Нина
Нина
Сколько ни хожу в штаб полка, сколько на Нину ни смотрю — она не замечает. А свои, штабные, говорят с ней просто: «Нина, дай кружку…», «Что, милая, устала?», «Давай покурим…», «Здорово, Ниночка! Вот и еще раз увиделись!..» — и обнимают ее. А она подает кружку, улыбается, курит, сидя на ящике, и целует вернувшихся с задания, целует прямо в небритые щеки.
Это потому, что они свои. А кто они, эти свои? Они — штабные крысы. А я прихожу с батареи. Я жизнью рискую.

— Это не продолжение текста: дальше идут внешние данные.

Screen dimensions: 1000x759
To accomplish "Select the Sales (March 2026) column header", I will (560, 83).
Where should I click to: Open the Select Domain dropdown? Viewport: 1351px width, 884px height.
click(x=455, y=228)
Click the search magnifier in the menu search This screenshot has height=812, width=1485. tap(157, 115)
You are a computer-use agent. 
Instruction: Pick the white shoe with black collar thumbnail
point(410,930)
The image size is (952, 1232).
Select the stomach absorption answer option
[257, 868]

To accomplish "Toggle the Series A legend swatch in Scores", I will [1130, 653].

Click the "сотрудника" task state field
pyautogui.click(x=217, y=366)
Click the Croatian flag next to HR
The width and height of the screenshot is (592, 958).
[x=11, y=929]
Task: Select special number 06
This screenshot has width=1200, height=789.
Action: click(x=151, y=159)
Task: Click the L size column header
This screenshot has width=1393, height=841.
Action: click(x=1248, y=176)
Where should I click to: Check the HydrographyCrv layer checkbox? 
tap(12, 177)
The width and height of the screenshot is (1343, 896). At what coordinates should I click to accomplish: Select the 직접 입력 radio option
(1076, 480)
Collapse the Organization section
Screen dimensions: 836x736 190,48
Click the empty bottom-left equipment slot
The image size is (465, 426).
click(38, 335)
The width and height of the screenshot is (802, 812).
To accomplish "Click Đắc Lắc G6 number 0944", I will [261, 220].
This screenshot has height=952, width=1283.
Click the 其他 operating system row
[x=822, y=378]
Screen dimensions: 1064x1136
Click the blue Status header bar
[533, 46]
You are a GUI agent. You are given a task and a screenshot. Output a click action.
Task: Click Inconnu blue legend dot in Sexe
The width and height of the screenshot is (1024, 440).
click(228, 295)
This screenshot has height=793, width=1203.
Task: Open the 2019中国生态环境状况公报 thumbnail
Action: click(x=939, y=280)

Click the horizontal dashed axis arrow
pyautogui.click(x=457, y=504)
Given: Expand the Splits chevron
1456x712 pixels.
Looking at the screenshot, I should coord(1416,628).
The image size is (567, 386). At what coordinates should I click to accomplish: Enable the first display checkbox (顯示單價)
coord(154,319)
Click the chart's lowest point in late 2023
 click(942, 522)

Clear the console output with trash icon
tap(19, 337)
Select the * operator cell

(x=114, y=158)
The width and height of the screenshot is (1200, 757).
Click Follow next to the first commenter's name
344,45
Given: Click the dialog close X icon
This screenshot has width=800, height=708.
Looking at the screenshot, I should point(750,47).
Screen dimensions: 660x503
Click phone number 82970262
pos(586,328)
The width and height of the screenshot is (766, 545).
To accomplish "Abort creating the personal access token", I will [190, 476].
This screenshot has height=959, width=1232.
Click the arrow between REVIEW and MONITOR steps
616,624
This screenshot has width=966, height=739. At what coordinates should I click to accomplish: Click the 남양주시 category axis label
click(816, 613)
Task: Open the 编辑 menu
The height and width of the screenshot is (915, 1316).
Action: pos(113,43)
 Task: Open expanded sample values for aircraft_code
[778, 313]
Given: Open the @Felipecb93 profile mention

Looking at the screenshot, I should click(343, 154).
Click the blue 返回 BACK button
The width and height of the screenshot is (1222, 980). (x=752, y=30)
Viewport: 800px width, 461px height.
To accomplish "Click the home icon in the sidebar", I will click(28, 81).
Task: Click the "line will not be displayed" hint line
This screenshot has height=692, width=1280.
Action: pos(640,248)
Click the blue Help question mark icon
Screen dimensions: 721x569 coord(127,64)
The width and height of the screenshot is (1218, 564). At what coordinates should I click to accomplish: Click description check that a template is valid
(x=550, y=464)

У меня руки сбиты, шинель обожжена, губы потрескались. Но они — свои.
Я пролезаю в штабной блиндаж. Там тепло. Горит веселая пузатая трехлинеечка. Пахнет хлебом. И никого. Только Нина сидит с наушниками у приемника.
— «Дон», «Дон», я — «Москва», «Дон», как слышно? Прием.
— Здоруво, Нина, — говорю я развязно.
Она кивает мне. Это так по-приятельски, так хорошо. Это так неожиданно.
— Как меня слышно? Вот теперь хорошо? Прием… — Она снимает наушники. — Садись, вояка. Отдыхай.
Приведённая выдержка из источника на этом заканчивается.